In-order to comply with regulation and for both your safety and our own please be so kind to complete this form prior to EACH AND EVERY VISIT. Failure to do so online will result in backlog at the front desk as we will require this then in hard copy prior to allowing access
I AGREE to notify Wellness In Motion (by email to firstname.lastname@example.org) of any change in status, including diagnosis with Coronavirus and/or quarantine, within thirty (30) days either before or following a visit to the facility.
I WILL, if asked, wear a mask (of the specifications recommended by any WIM staff) at all times while visiting the facility, and will take all reasonable prophylactic steps that may be recommended by WIM, staff and/or any relevant authority.
I WILL consent to having my temperature taken by any representative or agent of the building or staff, during, and after any visit, and will provide any follow up information reasonably requested by WIM.
I ACKNOWLEDGE and ACCEPT that this Declaration shall be governed by the laws of South Africa. I irrevocably agree that the competent Courts of South Africa shall have jurisdiction to hear and determine any suit, action or proceeding, and to settle any dispute which may arise out of, under, or in connection with this Declaration and for such purposes hereby irrevocably submit to the jurisdiction of such Courts.

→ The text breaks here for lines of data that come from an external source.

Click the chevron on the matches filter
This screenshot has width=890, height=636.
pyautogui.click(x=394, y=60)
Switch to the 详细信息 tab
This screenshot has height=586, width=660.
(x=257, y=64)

Nothing contained herein shall limit the right of WIM to take proceedings in any other Court of competent jurisdiction nor shall the taking of proceedings in one or more jurisdiction preclude the taking of proceedings in any other jurisdiction whether concurrently or not.
I ACKNOWLEDGE and ACCEPT that this Declaration will be considered as my consent to WIM to disclose, share, record and store this Declaration with any relevant authority or service provider for the purposes of ensuring the safety and security of any and all third parties that may come in contact with me prior, during, and after any visit.